2004年12月7日 日本経済新聞 朝刊 13面

記事概要

 出光興産は1998年に米ムーディーズから「投機的」にあたるB2の格付けをつけられた。市場信認のバロメータを自認する世界的な専門格付け機関から、企業の根幹の成立条件である「ゴーイング・コンサーン」を疑われたのだ。グループの有利子負債が2兆円超まで膨張していた事実もある。その背景には、96年の石油製品輸入自由化による競争の激化と脱石油をめざす産業構造の変化(石油需要の頭うち)があった。99年秋、経理担当常務の地位にあった天坊昭彦氏は、「外部資本の導入と株式上場」を柱とする資本政策の改革案を用意して、創業者の出光佐三氏の子息である出光昭介会長(現名誉会長)、その従兄弟にあたる出光昭社長(現会長)と対峙した。翌年、出光興産は創業以来のモンロー主義を排する歴史的な発表を行った。2006年の株式上場意志の表明である。2002年、天坊昭彦氏は社長に就任。積年のライバル新日本石油と精製提携に踏み切り、ジャパンエナジーとも油槽所統廃合で協力関係を樹立した。出光の象徴である家族主義の負の遺産を解消し、ムーディーズがどこまで格付けをあげてくるか、いよいよ社長の手腕が問われようとしている。

文責:清水 佑三

大いなる自己変容、出光の挑戦

 企業の系譜=出光興産、の日経記事によれば、出光興産は、1911年の創業以来、創業者出光佐三氏の「大家族主義」理念を連綿と受け継いできた。こうした理念が、

  • 社員は家族
  • 非上場でよい
  • タイムカードはいらない
  • 定年制度はいらない
  • 労働組合はいらない

という出光独特の社風となった。さらに、(同記事では)それがある時期、業界他社との協調を排した猛烈営業につながったともみている。

 猛烈営業によって90年代なかば、出光興産は旧日本石油(現新日本石油)を抜き、業界トップの地位にたった。出光が創業以来経営理念として強く掲げた「いたずらに規模の拡大を追わず」のもっとも大事な条件である「いたずらに」の内容がここで問われねばならない。

 バブル(の熱)に浮かされて本業を忘れ、株や不動産投資等に走ったのが世間一般のバブル現象であるが、出光興産の場合は、ひたすら本業の中核であるガソリンスタンドへの出店政策が、主要な投資の中身だった。財務体質を極端に悪くさせた出店戦略は、結果からみれば「いたずらに規模の拡大を追った」がゆえと見られても仕方がない。

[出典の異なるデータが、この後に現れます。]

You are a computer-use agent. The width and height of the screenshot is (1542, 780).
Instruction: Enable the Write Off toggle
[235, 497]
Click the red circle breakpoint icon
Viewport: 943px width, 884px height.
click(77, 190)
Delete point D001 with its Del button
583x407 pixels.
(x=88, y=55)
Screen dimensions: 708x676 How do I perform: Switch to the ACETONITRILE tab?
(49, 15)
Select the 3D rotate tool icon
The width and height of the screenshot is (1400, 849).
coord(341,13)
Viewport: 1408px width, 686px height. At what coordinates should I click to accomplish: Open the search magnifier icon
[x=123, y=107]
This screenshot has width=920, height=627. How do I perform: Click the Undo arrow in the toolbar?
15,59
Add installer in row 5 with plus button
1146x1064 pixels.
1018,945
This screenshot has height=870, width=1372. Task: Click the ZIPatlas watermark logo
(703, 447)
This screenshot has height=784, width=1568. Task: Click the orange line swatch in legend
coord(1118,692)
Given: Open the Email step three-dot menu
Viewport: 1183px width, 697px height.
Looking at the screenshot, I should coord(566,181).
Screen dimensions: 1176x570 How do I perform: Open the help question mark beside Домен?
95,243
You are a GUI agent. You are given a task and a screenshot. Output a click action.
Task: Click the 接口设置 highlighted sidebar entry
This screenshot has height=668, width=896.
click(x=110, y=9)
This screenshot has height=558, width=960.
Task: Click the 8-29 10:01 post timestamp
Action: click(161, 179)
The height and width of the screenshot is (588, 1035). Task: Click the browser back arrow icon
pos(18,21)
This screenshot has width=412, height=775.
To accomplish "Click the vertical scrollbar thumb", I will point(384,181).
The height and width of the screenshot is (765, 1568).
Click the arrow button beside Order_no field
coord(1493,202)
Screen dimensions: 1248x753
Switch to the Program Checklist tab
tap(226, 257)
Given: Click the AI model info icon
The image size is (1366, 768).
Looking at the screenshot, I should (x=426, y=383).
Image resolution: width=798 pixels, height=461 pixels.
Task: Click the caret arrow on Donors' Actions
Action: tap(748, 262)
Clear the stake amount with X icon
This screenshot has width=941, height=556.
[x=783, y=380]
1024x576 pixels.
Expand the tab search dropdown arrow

 出光興産がつくってきたわが道を突き進む社風、文化は、アメリカの原理主義研究者エミー・ジョンソン・フリクホルムがいう現在のアメリカの中西部、南部を覆っている「ラプチャー(恍惚)文化」を彷彿させる。(雑誌『選択』2004年12月号「米国キリスト教原理主義者の衝撃」)

 キリスト教原理主義者は、世界平和、軍縮、条約、国際協調を叫ぶものたちを信じてはならない、彼らは悪魔の手先であり、我々を滅ぼす意図をもっている、と固く信じているという。孤独で自閉的な被害者意識が背後にあるのだろう。

 フリクホルムによれば、ブッシュ大統領がとる国連軽視、京都議定書敵視、(反宗教を鮮明にする)フランスとの対決等の政策は、いずれも福音派と呼ばれるキリスト教原理主義者の政治的主張と重なる。だから福音派の多いアメリカ中西部、南部で、ブッシュは(大統領選に)圧勝したのだという。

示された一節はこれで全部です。